From the Research
No, mastitis and breast abscesses can occur both during lactation and outside of the lactational period. While lactational mastitis is more common, affecting approximately 2-10% of breastfeeding women, non-lactational mastitis and breast abscesses can develop in non-breastfeeding women and even in men 1. Lactational cases typically result from milk stasis, often with bacterial infection (commonly Staphylococcus aureus), while non-lactational cases may be related to periductal mastitis, smoking, diabetes, steroid use, or other conditions affecting the breast tissue.
Key Points to Consider
- Treatment for mastitis generally includes antibiotics such as dicloxacillin or cephalexin 500mg four times daily for 7-10 days, adequate breast drainage (continuing breastfeeding if lactational), and pain management 2.

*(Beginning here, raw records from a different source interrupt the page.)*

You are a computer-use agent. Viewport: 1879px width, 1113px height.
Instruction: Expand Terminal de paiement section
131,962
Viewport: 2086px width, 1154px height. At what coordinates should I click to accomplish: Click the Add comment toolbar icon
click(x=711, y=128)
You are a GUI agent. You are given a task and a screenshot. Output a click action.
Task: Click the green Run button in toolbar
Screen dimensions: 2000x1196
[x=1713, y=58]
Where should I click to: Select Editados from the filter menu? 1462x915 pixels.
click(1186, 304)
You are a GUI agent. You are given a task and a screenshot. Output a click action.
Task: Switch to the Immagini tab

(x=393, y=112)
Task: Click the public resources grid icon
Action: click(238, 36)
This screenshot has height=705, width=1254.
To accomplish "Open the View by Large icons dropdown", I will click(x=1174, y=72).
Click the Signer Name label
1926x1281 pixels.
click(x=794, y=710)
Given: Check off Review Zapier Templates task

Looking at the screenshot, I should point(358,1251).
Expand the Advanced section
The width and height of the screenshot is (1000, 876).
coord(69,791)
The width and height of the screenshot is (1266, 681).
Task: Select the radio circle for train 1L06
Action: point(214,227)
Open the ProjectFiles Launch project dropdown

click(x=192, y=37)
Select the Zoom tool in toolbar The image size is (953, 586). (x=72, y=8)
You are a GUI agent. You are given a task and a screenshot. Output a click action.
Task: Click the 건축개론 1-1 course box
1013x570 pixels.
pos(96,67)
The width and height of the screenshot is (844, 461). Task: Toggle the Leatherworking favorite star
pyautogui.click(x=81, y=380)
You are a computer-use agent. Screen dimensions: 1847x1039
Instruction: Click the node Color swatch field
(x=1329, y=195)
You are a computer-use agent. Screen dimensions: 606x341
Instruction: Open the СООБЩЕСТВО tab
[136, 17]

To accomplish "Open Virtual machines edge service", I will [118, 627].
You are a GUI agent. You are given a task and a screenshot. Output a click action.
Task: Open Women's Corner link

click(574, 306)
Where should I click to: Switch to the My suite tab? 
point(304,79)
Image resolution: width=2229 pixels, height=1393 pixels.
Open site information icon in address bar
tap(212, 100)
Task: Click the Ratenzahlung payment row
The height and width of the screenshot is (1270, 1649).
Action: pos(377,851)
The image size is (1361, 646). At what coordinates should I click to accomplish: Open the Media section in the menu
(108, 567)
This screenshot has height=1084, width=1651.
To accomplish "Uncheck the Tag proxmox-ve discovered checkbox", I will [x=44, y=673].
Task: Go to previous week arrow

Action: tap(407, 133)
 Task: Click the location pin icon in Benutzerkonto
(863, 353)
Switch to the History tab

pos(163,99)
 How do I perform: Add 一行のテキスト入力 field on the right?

- Breast abscesses require drainage, either through needle aspiration or surgical incision, along with antibiotics 3.
- Non-lactational cases may require investigation to rule out inflammatory breast cancer or other underlying conditions.
- Prompt treatment is essential in all cases to prevent complications such as abscess formation or sepsis 4.
Management and Prevention
- The primary aim of all therapy is a quick reduction of pain to allow continued breastfeeding, if applicable 4.
- Education on preventive measures is crucial for all healthcare workers involved in postnatal care 4.
- Each particular form of breast disease requires a specific therapy, ranging from conservative measures to antibiotics and surgical procedures 4.